Earlier this week, CIDRAP news writers highlighted an overlooked fact: even before the current multistate fungal meningitis outbreak, safety problems with products from compounding pharmacies had led to at least 23 deaths and 86 serious illnesses or injuries in 34 states over the past decade.

Now, the recent fungal meningitis outbreak links 300 documented cases and 25 deaths to contaminated steroid injections traced back to the Framingham, MA compounding pharmacy New England Compounding Center (NECC).

As has been widely reported, it appears NECC wasn’t following crucial sterilization procedures.  Their pharmacists in some occasions weren’t allowing even the minimum amount of time needed to confirm that a batch of medication was sterile.

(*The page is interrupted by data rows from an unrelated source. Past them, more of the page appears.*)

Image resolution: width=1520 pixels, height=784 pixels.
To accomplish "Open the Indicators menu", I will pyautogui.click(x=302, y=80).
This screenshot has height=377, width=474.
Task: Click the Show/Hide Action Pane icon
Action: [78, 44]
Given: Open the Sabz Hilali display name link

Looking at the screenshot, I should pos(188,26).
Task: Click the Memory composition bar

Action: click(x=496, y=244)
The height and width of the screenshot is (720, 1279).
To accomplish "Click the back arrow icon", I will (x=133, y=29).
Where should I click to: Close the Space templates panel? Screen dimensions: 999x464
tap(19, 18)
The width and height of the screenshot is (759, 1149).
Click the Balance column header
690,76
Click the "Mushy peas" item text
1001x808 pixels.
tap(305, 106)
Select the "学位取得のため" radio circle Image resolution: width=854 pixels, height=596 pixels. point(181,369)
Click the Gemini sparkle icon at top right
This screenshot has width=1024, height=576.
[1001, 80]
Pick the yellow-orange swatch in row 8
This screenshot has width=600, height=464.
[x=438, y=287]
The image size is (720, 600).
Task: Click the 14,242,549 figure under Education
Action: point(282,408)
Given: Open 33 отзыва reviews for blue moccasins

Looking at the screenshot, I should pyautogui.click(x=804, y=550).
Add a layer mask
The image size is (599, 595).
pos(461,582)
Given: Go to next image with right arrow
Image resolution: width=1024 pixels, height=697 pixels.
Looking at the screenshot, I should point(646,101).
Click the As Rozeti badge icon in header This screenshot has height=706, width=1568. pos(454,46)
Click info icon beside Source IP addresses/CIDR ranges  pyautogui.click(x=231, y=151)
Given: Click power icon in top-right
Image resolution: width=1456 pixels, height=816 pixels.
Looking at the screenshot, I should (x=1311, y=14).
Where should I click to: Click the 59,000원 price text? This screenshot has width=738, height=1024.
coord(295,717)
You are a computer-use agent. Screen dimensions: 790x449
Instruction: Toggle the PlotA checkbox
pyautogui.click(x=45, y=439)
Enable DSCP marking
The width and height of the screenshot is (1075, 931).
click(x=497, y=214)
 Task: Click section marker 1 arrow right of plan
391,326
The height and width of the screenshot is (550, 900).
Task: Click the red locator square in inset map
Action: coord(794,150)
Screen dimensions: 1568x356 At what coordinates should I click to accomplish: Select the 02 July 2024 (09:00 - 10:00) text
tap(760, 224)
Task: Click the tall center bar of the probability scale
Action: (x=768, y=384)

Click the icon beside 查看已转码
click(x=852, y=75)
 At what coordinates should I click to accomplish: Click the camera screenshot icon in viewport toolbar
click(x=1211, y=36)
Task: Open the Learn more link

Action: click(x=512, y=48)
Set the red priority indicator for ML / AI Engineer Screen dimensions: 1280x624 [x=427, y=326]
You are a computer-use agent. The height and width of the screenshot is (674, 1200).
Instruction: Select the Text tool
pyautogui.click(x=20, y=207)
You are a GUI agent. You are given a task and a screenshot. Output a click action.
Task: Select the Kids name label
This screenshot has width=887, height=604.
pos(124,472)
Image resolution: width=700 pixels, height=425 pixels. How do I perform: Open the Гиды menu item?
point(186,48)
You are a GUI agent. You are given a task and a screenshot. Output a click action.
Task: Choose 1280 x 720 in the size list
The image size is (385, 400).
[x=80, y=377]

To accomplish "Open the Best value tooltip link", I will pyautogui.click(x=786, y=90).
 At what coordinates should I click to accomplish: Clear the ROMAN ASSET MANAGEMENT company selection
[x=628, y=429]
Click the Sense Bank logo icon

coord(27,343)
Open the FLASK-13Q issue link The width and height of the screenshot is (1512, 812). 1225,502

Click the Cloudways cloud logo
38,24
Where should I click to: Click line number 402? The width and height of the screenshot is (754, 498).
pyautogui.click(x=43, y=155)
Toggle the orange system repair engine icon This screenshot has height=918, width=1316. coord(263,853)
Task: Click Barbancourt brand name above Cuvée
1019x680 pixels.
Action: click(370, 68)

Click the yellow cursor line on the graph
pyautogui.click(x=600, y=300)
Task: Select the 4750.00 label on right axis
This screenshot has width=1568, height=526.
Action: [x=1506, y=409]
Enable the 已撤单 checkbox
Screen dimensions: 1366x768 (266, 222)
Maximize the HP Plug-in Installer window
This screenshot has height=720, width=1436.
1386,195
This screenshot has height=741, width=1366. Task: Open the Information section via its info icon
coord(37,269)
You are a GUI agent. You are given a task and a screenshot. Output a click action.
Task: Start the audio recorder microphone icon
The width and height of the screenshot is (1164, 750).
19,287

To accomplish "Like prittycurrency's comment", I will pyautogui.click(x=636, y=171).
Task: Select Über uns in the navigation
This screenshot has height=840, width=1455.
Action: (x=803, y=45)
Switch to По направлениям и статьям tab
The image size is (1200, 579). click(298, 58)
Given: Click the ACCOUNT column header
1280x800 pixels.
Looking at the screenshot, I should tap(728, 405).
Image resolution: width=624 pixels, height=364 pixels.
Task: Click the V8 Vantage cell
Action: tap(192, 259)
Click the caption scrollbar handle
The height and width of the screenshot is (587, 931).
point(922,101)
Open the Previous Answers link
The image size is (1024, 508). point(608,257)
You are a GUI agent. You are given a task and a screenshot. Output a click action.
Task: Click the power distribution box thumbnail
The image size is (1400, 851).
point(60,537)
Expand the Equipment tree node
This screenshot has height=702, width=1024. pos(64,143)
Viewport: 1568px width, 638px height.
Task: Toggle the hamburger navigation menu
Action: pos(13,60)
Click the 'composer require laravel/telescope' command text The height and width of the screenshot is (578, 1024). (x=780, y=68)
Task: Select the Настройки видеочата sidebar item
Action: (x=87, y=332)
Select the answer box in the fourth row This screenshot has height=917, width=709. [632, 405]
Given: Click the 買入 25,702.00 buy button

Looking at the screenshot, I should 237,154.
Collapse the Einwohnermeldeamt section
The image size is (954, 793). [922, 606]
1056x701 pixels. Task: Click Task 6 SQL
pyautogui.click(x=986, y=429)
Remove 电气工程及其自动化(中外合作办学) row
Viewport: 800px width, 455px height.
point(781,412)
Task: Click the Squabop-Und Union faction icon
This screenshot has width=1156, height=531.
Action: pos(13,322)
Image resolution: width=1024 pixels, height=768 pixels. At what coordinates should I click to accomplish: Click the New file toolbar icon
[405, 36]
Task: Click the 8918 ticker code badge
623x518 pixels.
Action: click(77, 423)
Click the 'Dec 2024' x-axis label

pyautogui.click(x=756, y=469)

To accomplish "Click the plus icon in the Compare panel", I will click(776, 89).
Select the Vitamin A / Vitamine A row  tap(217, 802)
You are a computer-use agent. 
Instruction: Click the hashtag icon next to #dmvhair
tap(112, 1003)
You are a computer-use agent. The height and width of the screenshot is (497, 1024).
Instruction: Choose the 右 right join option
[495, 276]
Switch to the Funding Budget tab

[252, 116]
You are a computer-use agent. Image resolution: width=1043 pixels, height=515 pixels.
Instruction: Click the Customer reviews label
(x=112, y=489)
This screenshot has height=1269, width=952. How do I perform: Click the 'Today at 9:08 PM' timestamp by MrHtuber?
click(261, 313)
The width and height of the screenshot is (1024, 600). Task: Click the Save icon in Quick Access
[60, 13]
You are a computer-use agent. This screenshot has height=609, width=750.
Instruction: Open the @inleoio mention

The pharmacy also didn’t properly test its own sterilization equipment, and when it sent batches of drugs to an outside lab for sterility testing, it didn’t wait for the results to come back before shipping medication from the same lot to patients or physicians.  In a sense – they had no idea if the medication was safe before it was shipped.

The situation begs the question: how did this happen?

Compounding pharmacies are different than drug manufacturers and are largely not regulated by the Food and Drug Administration (FDA).  Instead, they’re overseen by state pharmacy boards or state health departments. Compounded products are replications of FDA-approved drugs made by pharmacists, but they themselves are not approved since their formulation or content differs from their FDA-approved counterparts.

According to University of Minnesota School of Public Health infectious disease expert Michael Osterholm, Ph.D., M.P.H., the outbreak “should be a wakeup call to the public health and medical communities, regulators and the general public that the medical care systems still represent a place where bad things can happen to people, including life threatening infections, when there is a lack of oversight with the production of drugs and medical devices.”

Osterholm added that there are many unanswered questions about how to assess and follow a patient’s injectable drugs from a company: How did it arrive at the doctor’s office? Was it from a manufacturer or a compounding company?

If a drug comes from a manufacturer, there is a greater likelihood it has been appropriately regulated. In the case of compounded pharmacies – which rely primarily on professional judgment, not on FDA regulations – there are real concerns about safety and efficacy.

“These fungal infections represent very real carelessness that is impossible to undo and now difficult to treat,” said Osterholm. “In an age when we keep hearing there is too much regulation, we have to be mindful of what happens when we don’t have enough. This should make its case in spades.”

Why would anyone choose to use a compounding pharmacy like the one involved in this outbreak?

Editor’s note:

The fungal meningitis outbreak is being investigated by the Centers for Disease Control and Prevention (CDC) in collaboration with state and local health departments and the Food and Drug Administration (FDA).

CDC and public health officials are referring any patients who have symptoms that suggest possible fungal infection to their physicians, who can evaluate them further.  Patients who received injections in peripheral joints only are not believed to be at risk for meningitis, but they could be at risk for joint infection.